Zhu's team defense is rather poor. Once the ball isn't in the hands of his matchup, the level of intensity he spends decreases considerably, looking a bit passive too many times. You can get a similar impression many times when it comes to cleaning the glass; he's definitely not a great rebounder.
He is not a player that gives the impression of having an unlimited amount of potential. It's hard to picture him becoming a NBA caliber guy. Even if he's decently skilled, and not unathletic, he hardly would be able to fill a specific role in the league, not on the defensive end nor in the offensive end, unless he finds enough consistency to become a spot-up shooter specialist.
Zhu plays for the Guangdong Tigers, currently one of the top teams of the Chinese CBA League, and he's one of the big stars there, although the level he's facing there is pretty weak. His team has just won this season's title, repeating last year's achievement, with Zhu as the leading scorer averaging 26.4 points to go along with 3.8 rebounds in the 5 games of the finals.
He was tested against some more serious competition in the summer of 2004 while playing in the Olympic Games at Athens with the Chinese National Team, achieving a huge success by advancing to the quarterfinals. It wasn't Zhu's best showcase, though, as he only averaged 5.9 points and 2.6 rebounds while hitting under 30% of his shots.
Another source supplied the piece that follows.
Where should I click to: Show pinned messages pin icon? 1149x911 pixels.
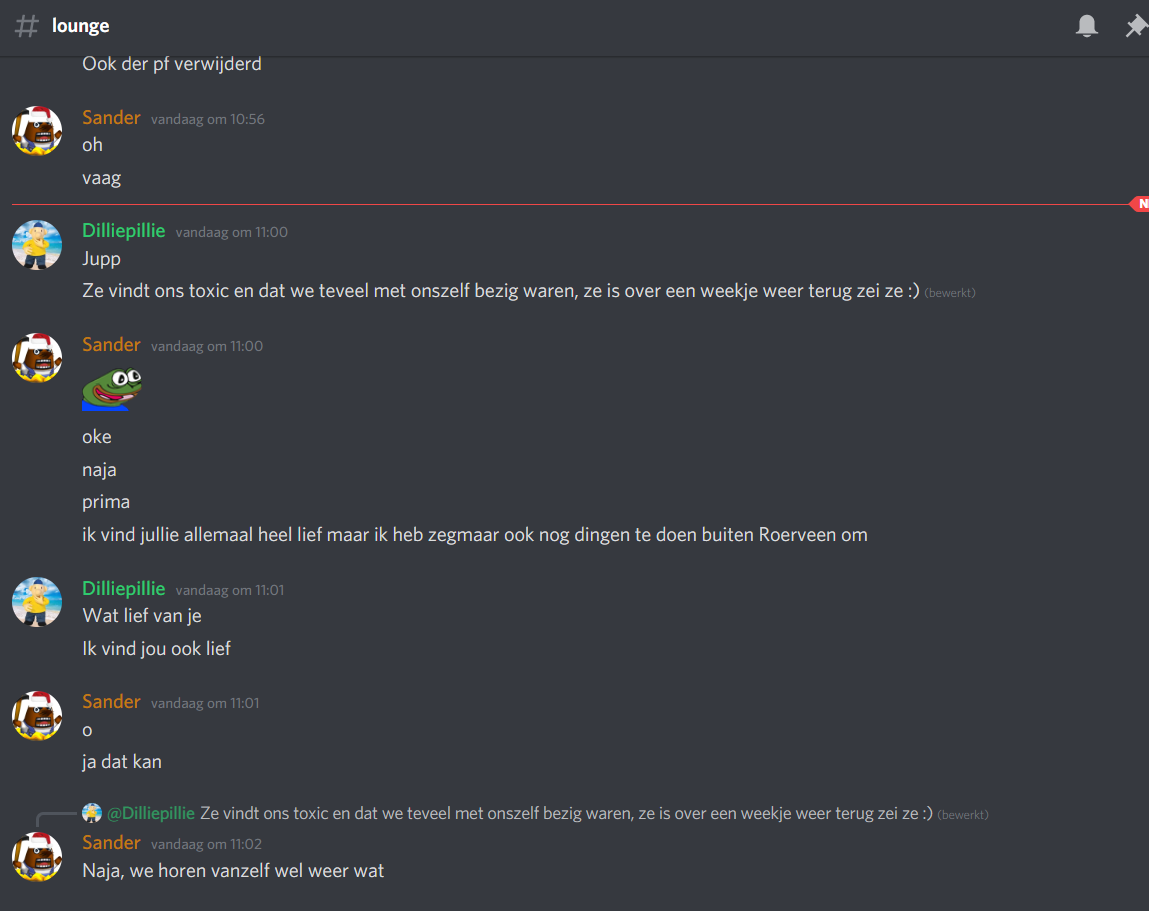point(1137,26)
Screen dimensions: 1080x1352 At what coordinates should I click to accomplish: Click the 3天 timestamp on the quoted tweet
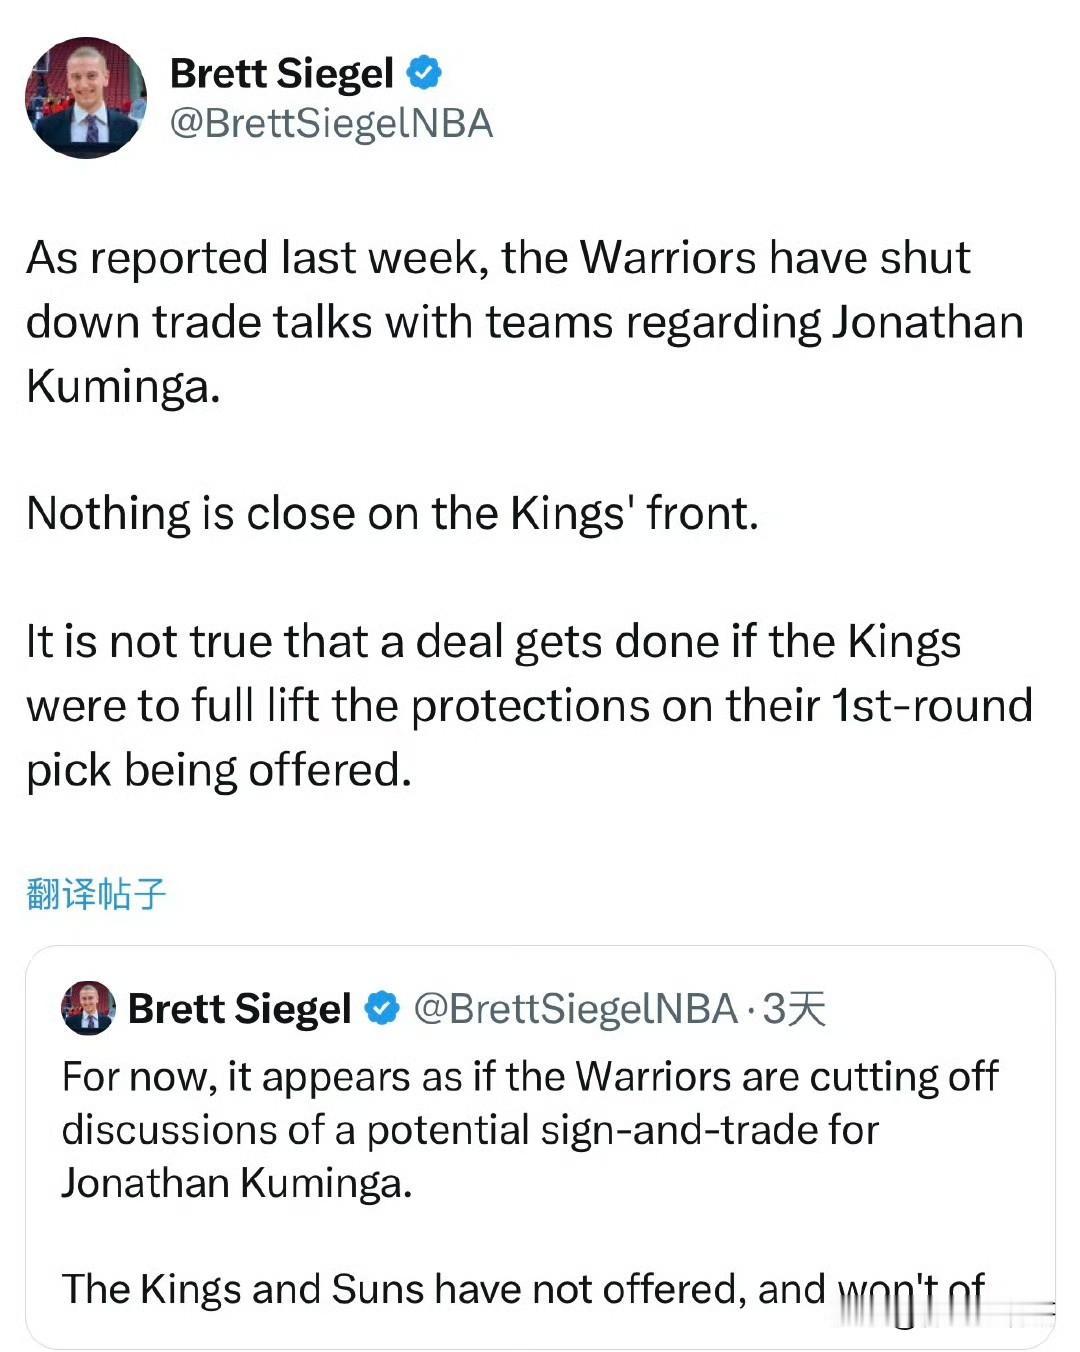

Two years before that he was already in China's roster for the World Championships that where held in Indianapolis. There, he averaged 4.6 points and 2 rebounds. Against the NBA-stacked US Team he scored 14 points and grabbed 3 boards.
Zhu Fangyu is automatically eligible for the 2005 draft, but at this point it looks like a bit of a stretch to see him being picked by any team. He's probably not intriguing enough to make the cut, while his performance in the Olympics and the fact that he's a perimeter guy doesn't help either. Considering how unpredictable the 2nd round can be, though, that possibility can't be ruled out.
Zhu Fangyu was selected MVP of the Chinese League in 2004 and MVP of the CBA playoffs in 2005.
Zhu has won a couple of three-point contests this season, the first one in January in the Chinese Basketball Association (CBA) versus the Korean Basketball League (KBL) All-Star Game, and the other one in March in the CBA All-Star Game.